→ **TASK INSTRUCTIONS**:
Output the following material line for line, without changing anything.

→ **SOURCE INFORMATION**:

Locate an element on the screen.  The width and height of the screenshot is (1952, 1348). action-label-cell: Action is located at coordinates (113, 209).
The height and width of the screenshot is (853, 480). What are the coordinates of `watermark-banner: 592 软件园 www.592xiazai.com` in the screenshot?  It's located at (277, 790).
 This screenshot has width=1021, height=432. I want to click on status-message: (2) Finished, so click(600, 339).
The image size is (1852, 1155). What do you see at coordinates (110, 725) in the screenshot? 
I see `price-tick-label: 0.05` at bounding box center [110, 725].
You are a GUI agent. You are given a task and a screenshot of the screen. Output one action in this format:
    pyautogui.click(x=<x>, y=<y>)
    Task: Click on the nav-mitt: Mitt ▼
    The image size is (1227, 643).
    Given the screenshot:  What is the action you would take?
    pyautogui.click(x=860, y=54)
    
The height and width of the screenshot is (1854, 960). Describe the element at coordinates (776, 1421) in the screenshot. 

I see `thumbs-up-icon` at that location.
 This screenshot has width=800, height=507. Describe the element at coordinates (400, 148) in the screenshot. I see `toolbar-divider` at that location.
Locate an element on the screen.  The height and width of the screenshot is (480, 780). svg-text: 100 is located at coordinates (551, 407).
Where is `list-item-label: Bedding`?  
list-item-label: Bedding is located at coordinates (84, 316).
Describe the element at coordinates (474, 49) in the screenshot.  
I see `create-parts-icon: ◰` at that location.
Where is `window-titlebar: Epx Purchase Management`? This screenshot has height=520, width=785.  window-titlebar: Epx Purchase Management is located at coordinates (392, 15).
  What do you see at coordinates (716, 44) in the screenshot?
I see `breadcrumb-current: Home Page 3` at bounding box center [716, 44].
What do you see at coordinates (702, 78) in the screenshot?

→ **OUTPUT BELOW**:
Locate an element on the screen.  The width and height of the screenshot is (1952, 1348). action-label-cell: Action is located at coordinates (113, 209).
The height and width of the screenshot is (853, 480). What are the coordinates of `watermark-banner: 592 软件园 www.592xiazai.com` in the screenshot?  It's located at (277, 790).
 This screenshot has width=1021, height=432. I want to click on status-message: (2) Finished, so click(600, 339).
The image size is (1852, 1155). What do you see at coordinates (110, 725) in the screenshot? 
I see `price-tick-label: 0.05` at bounding box center [110, 725].
You are a GUI agent. You are given a task and a screenshot of the screen. Output one action in this format:
    pyautogui.click(x=<x>, y=<y>)
    Task: Click on the nav-mitt: Mitt ▼
    The image size is (1227, 643).
    Given the screenshot:  What is the action you would take?
    pyautogui.click(x=860, y=54)
    
The height and width of the screenshot is (1854, 960). Describe the element at coordinates (776, 1421) in the screenshot. 

I see `thumbs-up-icon` at that location.
 This screenshot has width=800, height=507. Describe the element at coordinates (400, 148) in the screenshot. I see `toolbar-divider` at that location.
Locate an element on the screen.  The height and width of the screenshot is (480, 780). svg-text: 100 is located at coordinates (551, 407).
Where is `list-item-label: Bedding`?  
list-item-label: Bedding is located at coordinates (84, 316).
Describe the element at coordinates (474, 49) in the screenshot.  
I see `create-parts-icon: ◰` at that location.
Where is `window-titlebar: Epx Purchase Management`? This screenshot has height=520, width=785.  window-titlebar: Epx Purchase Management is located at coordinates (392, 15).
  What do you see at coordinates (716, 44) in the screenshot?
I see `breadcrumb-current: Home Page 3` at bounding box center [716, 44].
What do you see at coordinates (702, 78) in the screenshot?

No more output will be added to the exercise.